Friday Performance Pick – 136

Haydn, Symphony No. 45 (Farewell)

I started this series almost three years ago with a work by Joseph Haydn (1732-1809). In between that first “performance pick” (No. 1) and this one (No. 136), Haydn has been missing. It confirms, I think, our tendency to take his music for granted.

Haydn’s sits astride the Enlightenment era, and his music exemplifies all the qualities that we call “classical.” His long career matches closely the dates musicians assign to the “Classical era,” spanning the time between Bach’s death and Beethoven’s breaking of the classical mold. Haydn gives us the paradigm, and we spend our energies examining the ways in which Mozart and Beethoven diverged from it.

In his lifetime he became “Papa Haydn.” Sometimes the term seems derogatory, casting him as an old fogey in contrast to the bolder Mozart.
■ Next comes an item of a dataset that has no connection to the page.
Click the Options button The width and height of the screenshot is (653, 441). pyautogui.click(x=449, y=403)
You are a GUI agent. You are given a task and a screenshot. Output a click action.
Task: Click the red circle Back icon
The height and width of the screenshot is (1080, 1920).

But the name arose from the musicians who worked under him, and the Farewell Symphony (composed in 1772) tells the tale. The musicians were stuck in Prince Nikolaus Esterházy’s remote Esterháza palace and wanted to get back to their families in Vienna. Rather than making a direct appeal on their behalf, Haydn sent the message more diplomatically with an unusual twist in his music.
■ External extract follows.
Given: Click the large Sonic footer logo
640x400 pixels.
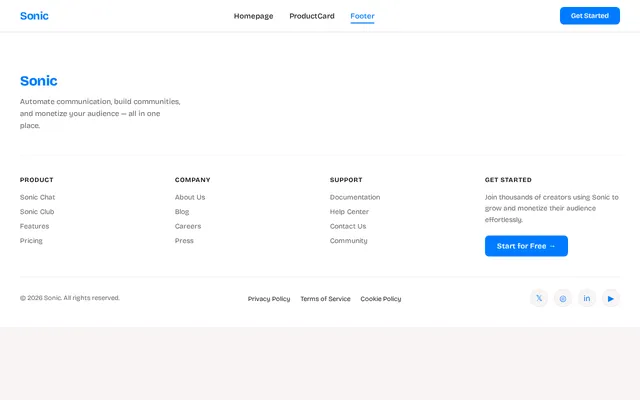Looking at the screenshot, I should click(x=39, y=81).
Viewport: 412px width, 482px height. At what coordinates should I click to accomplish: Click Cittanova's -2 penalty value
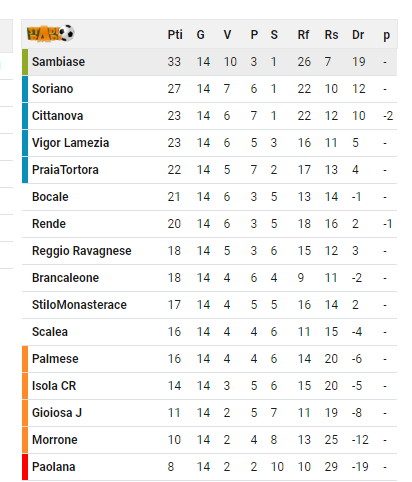[x=388, y=116]
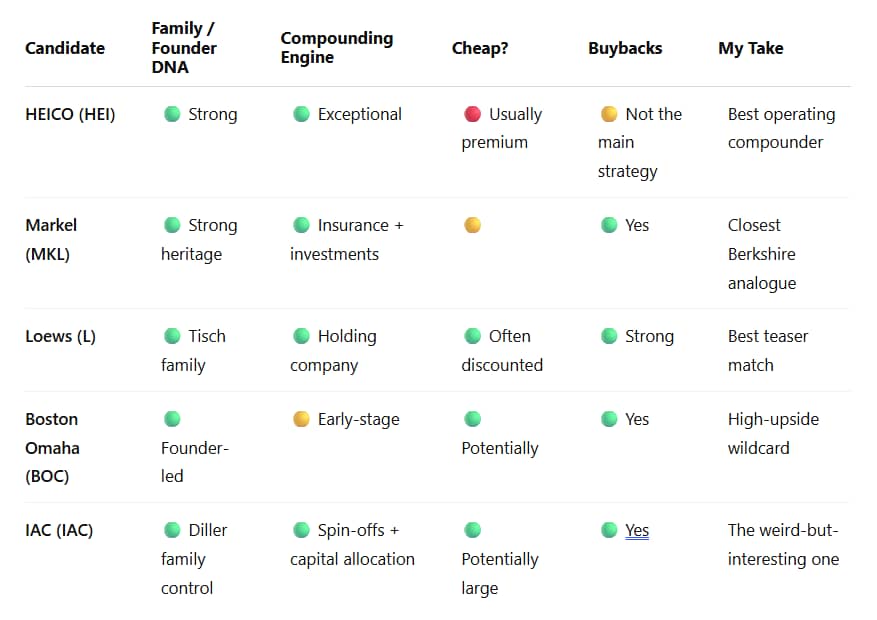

The classical symphony typically had four movements. The first and last had a fast tempo and in between were a slow movement and a dance movement (usually a minuet). The Farewell Symphony follows this pattern but has a unique ending. In what might be considered either an extra (slow) movement or a long coda, the musicians gradually leave the stage. It was anything but conventional, and it was the kind of gesture that endeared Haydn to those who worked with him. They say the prince got the point and let the musicians go home.

Haydn achieved remarkable fame, especially for someone employed at court. He had been trained as a chorister at St. Stephen’s in Vienna. But he had few prospects as he entered adulthood. Before obtaining his very secure and prominent position with the Esterházy family, he mostly taught himself composition. His compositions and entrepreneurial efforts finally brought him to the attention of major patrons around 1760.

Haydn died in May 1809 in Vienna as Napoleon bombarded and conquered the city. The convergence of those two events might mark the true end of the Classical era.